Continue the piece below about girls basketball coach Dave Walker, picking up right after its final quote.
====== Text shown
Walker was fiery on the bench. He could be seen yelling during games until he was red in the face. But agitated as he might get on game nights, Walker wasn’t a mean or tyrannical coach, friends say.
“I always thought it was so unfortunate that some people only got to see that rough exterior on the basketball court,” former player Andrea Froloff Chaney said. “They really got short-changed and missed out on an incredible man.
“His big voice did him a disservice. It sounded scary and awful, but if you listened to the words he was saying, they were constructive. He yelled, but he always put a positive spin on things.”
Froloff Chaney played for Walker from 1988-91. She then was an assistant coach at Naples from 2001-09. Afterward she stayed close with her mentor.
Walker originally was diagnosed with brain cancer in 2015 and had surgery to remove a tumor in November of that year. The cancer returned more aggressive in the summer of 2016, and many former players reached out to Froloff Chaney for updates. With the blessing of Walker’s longtime girlfriend and assistant coach Leann Burkhold, Froloff Chaney started the Facebook group “Coach Walker’s Crew” to provide updates as well as provide an outlet for people to share their memories of Walker.
“He always said, ‘Once you play for me, you’re one of my girls,’” Froloff Chaney said. “He didn’t mean for the four years you were there. He was deeply invested in his players.”
The coach cared for players like they were his children. He referred to the team as a family and treated the Golden Eagles as such.
“He was very intense, but he was a father figure for me,” former player Kirsti Jones said. “He instilled in us good values, character, morals. When we played, you felt like it was a family, and you don’t want to let your family down.”
When he was inducted into the FHSAA Hall of Fame, Walker said one of his greatest delights was coaching his daughter, Tiffany, from 1996-99. Now a doctor, Tiffany Walker Sigal also worked as an assistant coach for her dad from 2004-07.
Jones played four years of varsity for Walker, winning two district titles before graduating in 2001 and playing in college. She was the Lely girls basketball head coach and now is an assistant for the Barron Collier girls.
“Dave was big on basics, big on fundamentals,” Jones said. “He could take an average team and win big games because they were disciplined in fundamentals. I took that into my coaching – keep it simple and harp on the fundamentals. Basics, basics, basics.”
============
====== Source data
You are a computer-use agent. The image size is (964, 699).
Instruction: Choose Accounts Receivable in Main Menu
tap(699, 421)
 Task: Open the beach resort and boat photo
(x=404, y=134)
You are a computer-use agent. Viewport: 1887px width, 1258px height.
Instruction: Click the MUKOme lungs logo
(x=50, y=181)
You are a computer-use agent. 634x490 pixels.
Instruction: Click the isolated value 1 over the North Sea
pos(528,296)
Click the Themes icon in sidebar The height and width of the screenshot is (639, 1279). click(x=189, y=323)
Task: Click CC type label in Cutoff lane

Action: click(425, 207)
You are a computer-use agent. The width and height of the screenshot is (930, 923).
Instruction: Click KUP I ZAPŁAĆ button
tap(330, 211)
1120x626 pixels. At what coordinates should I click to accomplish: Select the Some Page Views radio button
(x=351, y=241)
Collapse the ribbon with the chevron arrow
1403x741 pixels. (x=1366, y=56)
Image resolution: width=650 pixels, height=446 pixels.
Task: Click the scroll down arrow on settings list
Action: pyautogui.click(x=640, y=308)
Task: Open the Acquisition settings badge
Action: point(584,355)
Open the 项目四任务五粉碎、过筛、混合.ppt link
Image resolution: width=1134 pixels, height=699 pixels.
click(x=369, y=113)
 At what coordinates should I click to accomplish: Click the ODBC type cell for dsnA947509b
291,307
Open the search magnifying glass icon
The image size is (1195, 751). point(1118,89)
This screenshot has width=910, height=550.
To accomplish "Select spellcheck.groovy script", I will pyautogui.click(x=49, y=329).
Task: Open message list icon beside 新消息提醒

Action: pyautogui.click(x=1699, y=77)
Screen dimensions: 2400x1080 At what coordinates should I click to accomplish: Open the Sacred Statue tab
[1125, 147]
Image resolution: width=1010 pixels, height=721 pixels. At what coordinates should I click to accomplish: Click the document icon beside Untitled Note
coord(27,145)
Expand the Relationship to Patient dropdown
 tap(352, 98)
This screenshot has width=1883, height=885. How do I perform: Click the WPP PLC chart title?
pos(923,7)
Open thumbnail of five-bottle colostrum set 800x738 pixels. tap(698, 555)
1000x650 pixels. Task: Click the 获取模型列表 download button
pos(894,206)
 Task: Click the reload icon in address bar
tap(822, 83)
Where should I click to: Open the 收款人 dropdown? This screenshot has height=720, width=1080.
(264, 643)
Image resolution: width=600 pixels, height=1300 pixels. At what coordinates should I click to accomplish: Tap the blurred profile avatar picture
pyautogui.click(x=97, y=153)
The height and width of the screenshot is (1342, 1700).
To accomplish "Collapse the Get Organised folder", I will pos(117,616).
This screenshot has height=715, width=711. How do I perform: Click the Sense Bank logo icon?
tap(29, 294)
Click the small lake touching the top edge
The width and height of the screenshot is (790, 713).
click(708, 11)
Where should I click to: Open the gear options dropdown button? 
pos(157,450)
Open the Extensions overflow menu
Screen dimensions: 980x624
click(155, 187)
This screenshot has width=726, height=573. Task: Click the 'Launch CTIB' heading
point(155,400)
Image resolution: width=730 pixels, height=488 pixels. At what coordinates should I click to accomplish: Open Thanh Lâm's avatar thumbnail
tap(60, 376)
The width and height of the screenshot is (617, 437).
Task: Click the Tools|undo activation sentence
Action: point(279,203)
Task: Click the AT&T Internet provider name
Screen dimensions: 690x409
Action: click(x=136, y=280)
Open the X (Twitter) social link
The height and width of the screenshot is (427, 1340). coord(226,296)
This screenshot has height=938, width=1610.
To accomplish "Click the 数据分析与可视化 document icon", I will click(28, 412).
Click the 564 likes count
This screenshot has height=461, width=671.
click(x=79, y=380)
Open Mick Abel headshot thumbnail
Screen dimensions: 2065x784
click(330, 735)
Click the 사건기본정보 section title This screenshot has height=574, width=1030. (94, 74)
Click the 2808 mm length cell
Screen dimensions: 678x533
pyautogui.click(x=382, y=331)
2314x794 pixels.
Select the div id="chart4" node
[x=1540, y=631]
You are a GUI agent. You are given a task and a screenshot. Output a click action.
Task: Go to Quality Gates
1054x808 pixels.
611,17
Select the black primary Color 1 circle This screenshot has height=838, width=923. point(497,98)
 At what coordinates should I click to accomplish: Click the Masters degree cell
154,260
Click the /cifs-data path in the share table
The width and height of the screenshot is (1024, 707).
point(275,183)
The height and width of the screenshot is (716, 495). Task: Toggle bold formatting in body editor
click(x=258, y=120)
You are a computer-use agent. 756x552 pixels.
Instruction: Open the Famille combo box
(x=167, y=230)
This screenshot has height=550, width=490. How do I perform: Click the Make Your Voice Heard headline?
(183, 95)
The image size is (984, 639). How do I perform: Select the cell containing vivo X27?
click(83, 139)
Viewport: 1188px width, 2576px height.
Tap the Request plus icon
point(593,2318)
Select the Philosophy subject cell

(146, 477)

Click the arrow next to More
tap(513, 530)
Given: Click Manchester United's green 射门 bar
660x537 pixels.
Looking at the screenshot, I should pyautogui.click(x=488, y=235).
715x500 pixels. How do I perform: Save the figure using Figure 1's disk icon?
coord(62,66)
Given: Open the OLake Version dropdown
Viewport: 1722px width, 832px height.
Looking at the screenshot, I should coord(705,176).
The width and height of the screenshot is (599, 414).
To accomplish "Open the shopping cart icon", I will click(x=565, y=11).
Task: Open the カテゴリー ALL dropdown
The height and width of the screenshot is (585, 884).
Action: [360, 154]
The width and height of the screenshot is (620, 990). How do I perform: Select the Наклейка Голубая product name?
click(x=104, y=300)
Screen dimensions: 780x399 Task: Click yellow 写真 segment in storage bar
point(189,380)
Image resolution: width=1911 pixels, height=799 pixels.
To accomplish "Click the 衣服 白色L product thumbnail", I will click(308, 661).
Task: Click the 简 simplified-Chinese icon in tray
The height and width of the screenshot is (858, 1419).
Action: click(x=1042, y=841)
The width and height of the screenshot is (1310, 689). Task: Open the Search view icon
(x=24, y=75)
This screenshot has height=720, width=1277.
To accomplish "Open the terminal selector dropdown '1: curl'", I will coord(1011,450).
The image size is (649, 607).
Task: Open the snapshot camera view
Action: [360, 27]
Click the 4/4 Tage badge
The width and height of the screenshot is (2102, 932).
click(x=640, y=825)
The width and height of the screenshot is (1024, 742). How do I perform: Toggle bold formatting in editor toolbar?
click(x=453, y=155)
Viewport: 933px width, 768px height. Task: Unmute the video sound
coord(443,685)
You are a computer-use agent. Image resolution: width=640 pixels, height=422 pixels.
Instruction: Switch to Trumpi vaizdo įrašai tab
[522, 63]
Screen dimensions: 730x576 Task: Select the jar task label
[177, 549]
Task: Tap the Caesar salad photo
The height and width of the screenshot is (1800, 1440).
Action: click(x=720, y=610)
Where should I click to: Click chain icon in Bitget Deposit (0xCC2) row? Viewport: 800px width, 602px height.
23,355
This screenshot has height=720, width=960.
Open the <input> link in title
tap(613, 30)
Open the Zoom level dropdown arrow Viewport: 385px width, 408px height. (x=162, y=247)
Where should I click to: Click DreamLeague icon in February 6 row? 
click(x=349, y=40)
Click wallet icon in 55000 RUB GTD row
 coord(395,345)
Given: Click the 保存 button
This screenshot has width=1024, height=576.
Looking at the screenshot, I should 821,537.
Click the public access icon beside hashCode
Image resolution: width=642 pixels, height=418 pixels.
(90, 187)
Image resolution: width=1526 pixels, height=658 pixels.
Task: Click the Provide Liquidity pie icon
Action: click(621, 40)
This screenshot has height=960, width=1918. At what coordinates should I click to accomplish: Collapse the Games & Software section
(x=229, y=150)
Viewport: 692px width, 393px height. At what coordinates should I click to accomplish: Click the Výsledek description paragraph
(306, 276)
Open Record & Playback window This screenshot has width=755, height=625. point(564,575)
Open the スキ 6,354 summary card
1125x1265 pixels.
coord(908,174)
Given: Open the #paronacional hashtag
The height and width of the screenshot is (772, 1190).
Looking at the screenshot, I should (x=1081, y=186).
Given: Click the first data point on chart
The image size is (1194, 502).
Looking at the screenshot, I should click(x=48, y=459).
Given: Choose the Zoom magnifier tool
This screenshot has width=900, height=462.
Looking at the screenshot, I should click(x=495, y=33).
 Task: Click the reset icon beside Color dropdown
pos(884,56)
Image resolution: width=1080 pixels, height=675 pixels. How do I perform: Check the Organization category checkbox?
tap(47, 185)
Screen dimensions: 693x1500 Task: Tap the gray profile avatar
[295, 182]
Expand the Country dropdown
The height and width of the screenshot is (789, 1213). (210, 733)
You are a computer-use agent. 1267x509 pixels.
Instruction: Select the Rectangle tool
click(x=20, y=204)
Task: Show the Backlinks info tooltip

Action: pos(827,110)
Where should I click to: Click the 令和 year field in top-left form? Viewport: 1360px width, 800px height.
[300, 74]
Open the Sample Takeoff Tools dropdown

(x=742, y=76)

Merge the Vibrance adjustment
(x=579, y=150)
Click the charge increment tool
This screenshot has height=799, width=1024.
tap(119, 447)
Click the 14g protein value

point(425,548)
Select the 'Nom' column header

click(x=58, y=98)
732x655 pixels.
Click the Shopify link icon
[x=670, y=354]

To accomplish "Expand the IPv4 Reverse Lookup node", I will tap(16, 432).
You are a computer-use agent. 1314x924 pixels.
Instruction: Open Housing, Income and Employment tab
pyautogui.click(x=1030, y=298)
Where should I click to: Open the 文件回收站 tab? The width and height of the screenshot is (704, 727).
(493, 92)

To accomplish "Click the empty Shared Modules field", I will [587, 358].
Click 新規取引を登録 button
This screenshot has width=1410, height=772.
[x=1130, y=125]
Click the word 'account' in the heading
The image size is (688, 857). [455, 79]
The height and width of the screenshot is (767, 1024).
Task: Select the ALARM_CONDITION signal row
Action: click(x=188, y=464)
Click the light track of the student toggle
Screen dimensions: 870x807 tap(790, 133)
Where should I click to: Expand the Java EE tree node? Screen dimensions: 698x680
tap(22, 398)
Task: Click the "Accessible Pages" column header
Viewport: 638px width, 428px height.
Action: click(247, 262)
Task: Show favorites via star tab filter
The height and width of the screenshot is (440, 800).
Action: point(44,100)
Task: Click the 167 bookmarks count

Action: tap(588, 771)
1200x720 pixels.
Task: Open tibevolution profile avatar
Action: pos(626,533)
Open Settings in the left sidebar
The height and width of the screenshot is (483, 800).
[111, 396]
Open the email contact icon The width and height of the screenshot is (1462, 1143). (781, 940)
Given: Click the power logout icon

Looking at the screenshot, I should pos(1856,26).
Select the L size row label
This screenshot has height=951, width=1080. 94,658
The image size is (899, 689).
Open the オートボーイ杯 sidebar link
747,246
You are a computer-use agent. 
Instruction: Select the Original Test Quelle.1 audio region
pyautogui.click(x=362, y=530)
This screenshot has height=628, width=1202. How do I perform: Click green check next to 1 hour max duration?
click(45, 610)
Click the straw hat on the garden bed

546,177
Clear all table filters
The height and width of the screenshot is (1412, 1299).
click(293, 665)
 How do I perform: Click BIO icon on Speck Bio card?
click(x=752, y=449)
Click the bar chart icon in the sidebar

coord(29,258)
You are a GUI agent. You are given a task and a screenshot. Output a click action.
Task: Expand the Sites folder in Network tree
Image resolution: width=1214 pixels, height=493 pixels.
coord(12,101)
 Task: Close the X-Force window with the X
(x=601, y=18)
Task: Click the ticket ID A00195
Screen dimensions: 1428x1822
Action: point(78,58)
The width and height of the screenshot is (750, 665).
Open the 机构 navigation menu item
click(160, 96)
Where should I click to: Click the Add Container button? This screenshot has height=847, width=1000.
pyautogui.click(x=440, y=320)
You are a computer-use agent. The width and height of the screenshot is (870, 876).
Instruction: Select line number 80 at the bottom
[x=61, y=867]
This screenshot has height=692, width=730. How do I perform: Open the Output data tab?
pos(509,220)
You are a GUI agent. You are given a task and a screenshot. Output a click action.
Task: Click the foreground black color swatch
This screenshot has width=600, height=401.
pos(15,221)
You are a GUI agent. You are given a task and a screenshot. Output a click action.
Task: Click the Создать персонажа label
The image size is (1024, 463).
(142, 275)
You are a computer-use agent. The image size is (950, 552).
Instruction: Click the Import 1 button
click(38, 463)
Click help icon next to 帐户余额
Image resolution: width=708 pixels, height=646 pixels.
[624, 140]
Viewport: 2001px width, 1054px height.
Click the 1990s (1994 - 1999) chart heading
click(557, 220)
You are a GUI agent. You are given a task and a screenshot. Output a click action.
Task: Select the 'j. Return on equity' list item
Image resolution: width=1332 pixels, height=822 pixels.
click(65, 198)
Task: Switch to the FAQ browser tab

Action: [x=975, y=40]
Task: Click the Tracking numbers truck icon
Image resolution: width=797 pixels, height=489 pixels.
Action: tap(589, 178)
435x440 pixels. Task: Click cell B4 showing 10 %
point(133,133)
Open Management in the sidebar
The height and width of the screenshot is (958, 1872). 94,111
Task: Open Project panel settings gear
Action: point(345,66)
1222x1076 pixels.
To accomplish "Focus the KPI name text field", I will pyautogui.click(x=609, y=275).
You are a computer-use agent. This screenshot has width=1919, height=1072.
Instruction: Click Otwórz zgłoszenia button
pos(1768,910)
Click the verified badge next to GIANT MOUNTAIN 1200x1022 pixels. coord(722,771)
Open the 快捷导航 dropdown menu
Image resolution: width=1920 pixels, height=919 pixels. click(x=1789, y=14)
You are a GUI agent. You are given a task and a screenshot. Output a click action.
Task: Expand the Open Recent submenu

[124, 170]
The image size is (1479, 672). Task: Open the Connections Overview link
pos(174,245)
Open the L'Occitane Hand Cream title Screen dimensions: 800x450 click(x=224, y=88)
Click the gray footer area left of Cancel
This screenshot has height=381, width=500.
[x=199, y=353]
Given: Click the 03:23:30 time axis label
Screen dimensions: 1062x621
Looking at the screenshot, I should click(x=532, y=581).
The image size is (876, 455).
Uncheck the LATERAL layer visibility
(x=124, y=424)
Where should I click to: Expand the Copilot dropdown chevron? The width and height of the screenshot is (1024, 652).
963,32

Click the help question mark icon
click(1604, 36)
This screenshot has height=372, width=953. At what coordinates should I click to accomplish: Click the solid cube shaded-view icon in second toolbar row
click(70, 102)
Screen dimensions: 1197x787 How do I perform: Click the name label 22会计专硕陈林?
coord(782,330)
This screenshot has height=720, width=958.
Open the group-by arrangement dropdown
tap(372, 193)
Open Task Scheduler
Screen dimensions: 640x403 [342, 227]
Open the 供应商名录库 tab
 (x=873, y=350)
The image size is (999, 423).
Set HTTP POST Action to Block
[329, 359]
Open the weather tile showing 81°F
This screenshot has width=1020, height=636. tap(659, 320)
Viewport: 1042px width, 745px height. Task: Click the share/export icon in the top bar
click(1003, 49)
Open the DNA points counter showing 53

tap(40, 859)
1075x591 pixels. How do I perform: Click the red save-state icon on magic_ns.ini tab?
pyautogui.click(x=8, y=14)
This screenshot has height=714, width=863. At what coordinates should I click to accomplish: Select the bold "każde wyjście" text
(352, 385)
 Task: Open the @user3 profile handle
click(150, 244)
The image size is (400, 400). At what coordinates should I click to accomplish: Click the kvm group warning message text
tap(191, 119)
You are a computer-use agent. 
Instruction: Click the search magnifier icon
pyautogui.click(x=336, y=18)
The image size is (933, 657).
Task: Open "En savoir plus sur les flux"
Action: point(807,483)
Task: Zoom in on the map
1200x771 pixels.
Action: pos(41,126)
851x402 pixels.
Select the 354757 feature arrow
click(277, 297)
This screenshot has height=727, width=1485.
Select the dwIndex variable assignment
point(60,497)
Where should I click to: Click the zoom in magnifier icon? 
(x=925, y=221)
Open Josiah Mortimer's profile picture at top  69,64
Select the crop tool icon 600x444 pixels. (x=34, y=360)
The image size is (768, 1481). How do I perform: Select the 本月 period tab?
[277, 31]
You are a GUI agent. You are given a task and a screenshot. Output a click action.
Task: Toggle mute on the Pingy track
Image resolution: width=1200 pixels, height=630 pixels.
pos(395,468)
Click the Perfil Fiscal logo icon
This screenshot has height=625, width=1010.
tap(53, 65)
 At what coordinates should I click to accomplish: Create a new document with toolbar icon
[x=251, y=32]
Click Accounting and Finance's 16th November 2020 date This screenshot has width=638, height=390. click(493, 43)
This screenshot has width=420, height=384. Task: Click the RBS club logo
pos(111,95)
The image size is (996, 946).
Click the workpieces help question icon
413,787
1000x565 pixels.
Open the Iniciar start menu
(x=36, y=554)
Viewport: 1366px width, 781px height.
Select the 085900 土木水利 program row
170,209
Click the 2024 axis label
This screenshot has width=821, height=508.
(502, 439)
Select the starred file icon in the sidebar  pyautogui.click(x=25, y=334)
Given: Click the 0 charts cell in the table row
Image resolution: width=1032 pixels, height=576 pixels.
============
## Written answer
A native of Columbus, Ohio, and three-sport start in high school, Walker played football at Ohio Northern University. He moved to Naples in 1975 when he was 27 to teach math and coach football. Walker was the boys basketball junior varsity assistant before he took over the girls varsity team in 1979.
After graduating from Ohio Northern, Walker spent a season as a football graduate assistant at Morehead State in Kentucky under Roy Terry. Terry, now a Collier County school board member, played football in college for Dick Pugh, who was the Naples High football coach at the time (1974).
On Terry’s recommendation, Pugh hired Walker as an assistant football coach, and Walker started at Naples in 1975. When Terry became the head coach in 1979, Walker spent six years as his offensive line coach.
“He was dedicated to his sports, and that meant being a good teacher,” Terry said. “He was teaching kids to play the game. He demanded that they learn what they were supposed to do. Players had a great deal of respect for him because he knew what he was talking about.”
That same year Bond also started on Pugh’s staff. Bond went on to coach track and serve as the Golden Eagles’ athletic director and assistant principal.
When Bond was hired, he moved to Naples and his family stayed behind in Virginia. Bond slept on Walker’s couch for a month until he found a place and brought his family down.
“Dave wore the badge of a coach very proudly,” Bond said, “but I think he really considered himself to be a teacher. One of the things Coach Pugh always looked for in his staff was coaches who were good teachers and good men. Dave certainly was one of those, and he proved it.”